GENERASI PEMBELAJAR BANJIR



Generasi Pembelajar Banjir

BANJIR tak hanya dimiliki Kota Jakarta. Sekarang ini, di awal tahun 2014 ini, banjir sudah punya siapa saja, di penjuru daerah provinsi Indonesia telah merasakan bencana banjir.

Entah kenapa belakangan ini, bumi mulai ‘murka’ pada manusia. Atau mungkin bumi telah ‘sakit hati’ sebab manusia memusuhi bumi dengan membabat habis nilai-nilai lestari. 

Dahulu di Kota Jakarta pada era tahun 1980-an, yang namanya banjir besar itu adalah siklus lima tahunan. Namun kini telah berganti wajah. Judul banjir sudah teredit menjadi banjir tahunan, berlangsung setahun sekali.

Anak-anak sedang berada di lokasi genangan banjir (photo by budi susilo)

Iklim telah berubah. Iklim tak lagi seperti dahulu. Iklim lebih terlihat ‘ganas’. Keberingasan iklim ini tak lain dari dampak negatif industrialisasi yang begitu bebas tak terkendali.

Tuntutan gaya hidup jaman sekarang yang lebih cenderung kepada hedonis dan materialistis adalah pendorong tak terkendalinya hawa nafsu, manusia jadi berwatak serakah.

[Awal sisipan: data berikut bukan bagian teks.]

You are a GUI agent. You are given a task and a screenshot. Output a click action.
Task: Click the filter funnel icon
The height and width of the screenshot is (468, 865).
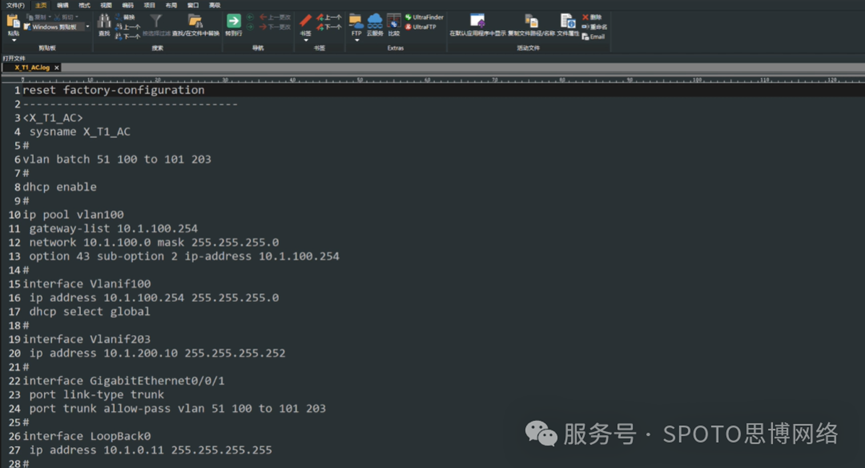[x=156, y=21]
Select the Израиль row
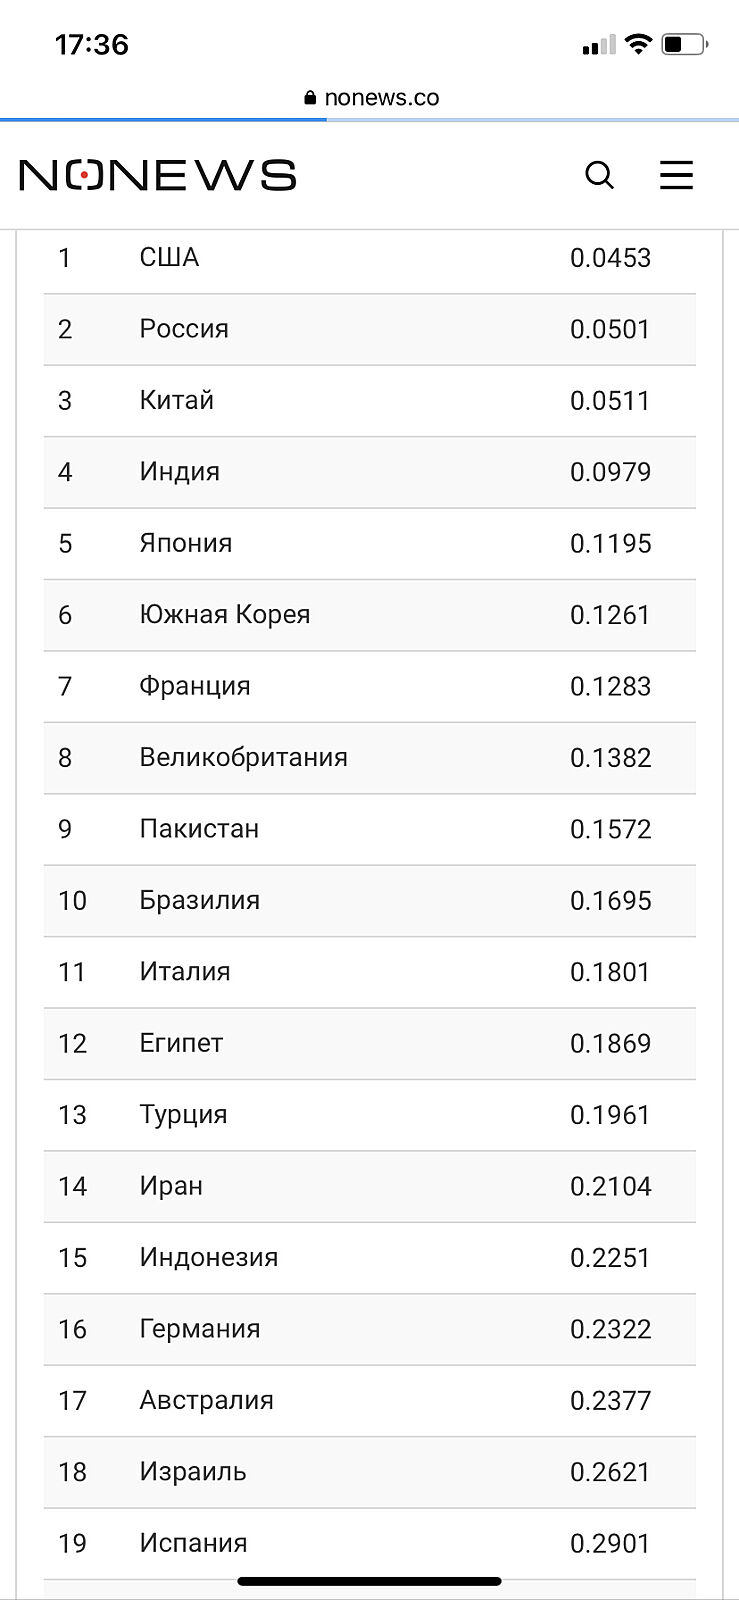The height and width of the screenshot is (1600, 739). click(x=369, y=1472)
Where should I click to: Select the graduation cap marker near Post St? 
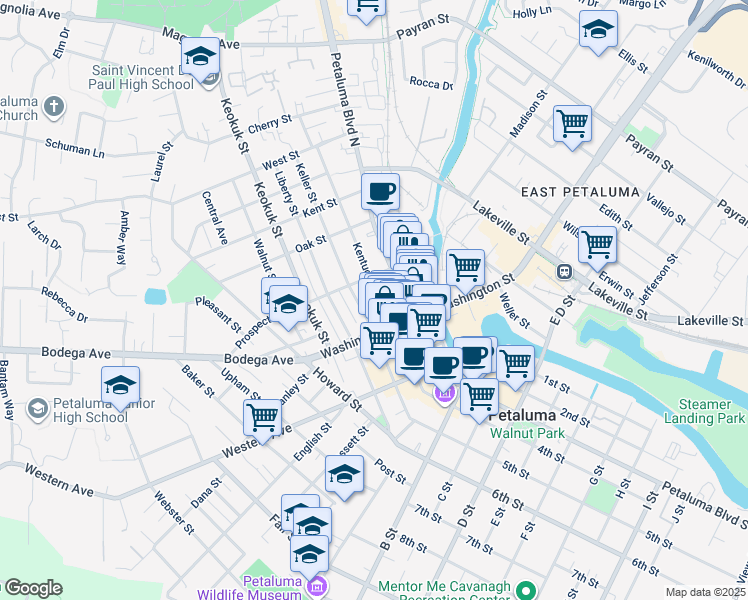pos(344,474)
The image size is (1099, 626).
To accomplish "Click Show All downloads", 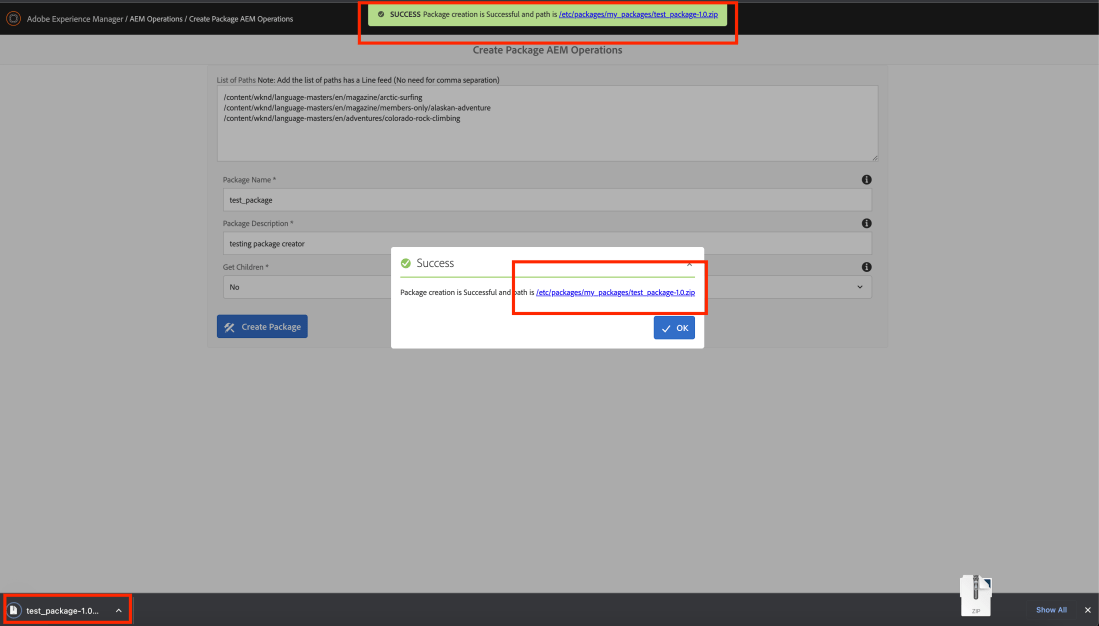I will click(1051, 610).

Semoga Tuhan selalu menjauhi kita dari sifat-sifat ini.

Industrialisasi yang meliberal membuat bumi mengalami pemanasan global. Inilah kata-kata yang sering dilontarkan oleh para peneliti lingkungan hidup. Banyak pabrik berdiri, cerobong asap knalpot kendaraan meningkat, hutan-hutan dibabat, disulap jadi ‘ladang’ uang.  

Kini cuaca sulit untuk diprediksi. Cuaca tak lagi normal, telah mengalami anomali. Mereka yang masih menekuni dunia kerja pertanian dan nelayan pun kadang linglung. Inikah yang mesti juga harus dirasakan oleh generasi kita dimasa mendatang. 

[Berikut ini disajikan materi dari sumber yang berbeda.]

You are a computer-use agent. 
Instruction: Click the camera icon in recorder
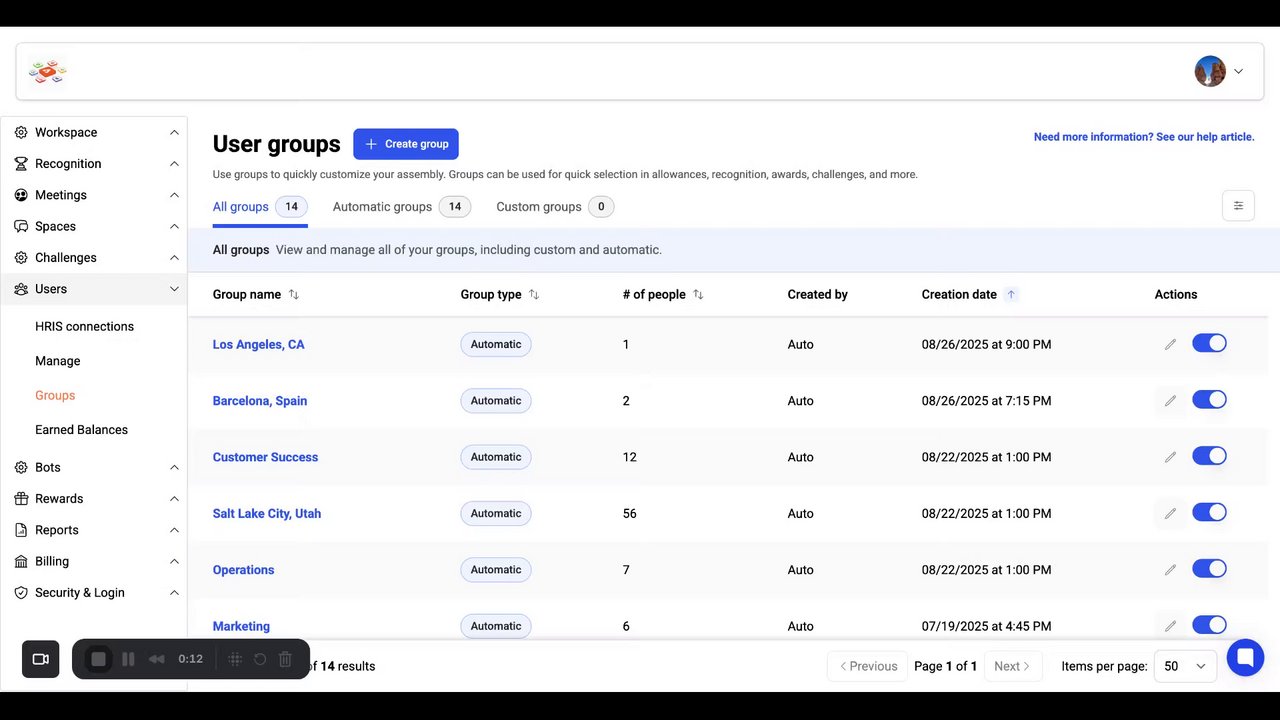point(41,659)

Bencana banjir kali ini bukan lagi penyebab dari alam. Hujan turun ke bumi itu pertanda rezeki bagi insani. Bencana banjir kini yang merembet ke berbagai penjuru sudah murni akibat ulah manusia sendiri.

Anak-anak generasi biru (muda) di Indonesia banyak yang telah menjadi saksi, bahwa ibu pertiwi pernah bersedih hati menghadapi terjangan banjir. Nusantara berduka, karena itu bangsa ini berharap jangan jatuh terpuruk.

Anak-anak Indonesia yang masih polos, belum banyak makan garam menganggap bencana banjir sebagai hiburan tersendiri, karena bisa berenang gratis, dapat bermain bebas di alam air yang melimpah ruah.

Namun semua itu akan berjalan seiring waktu, mereka akan tumbuh dewasa sebagai orang tua generasi penerus bangsa, bahwa negerinya harus mampu keluar dari bencana banjir dan mau mengambil pelajaran dari bencana banjir, agar di masa depan tak lagi ada catatan harian banjir besar melanda di penjuru nusantara.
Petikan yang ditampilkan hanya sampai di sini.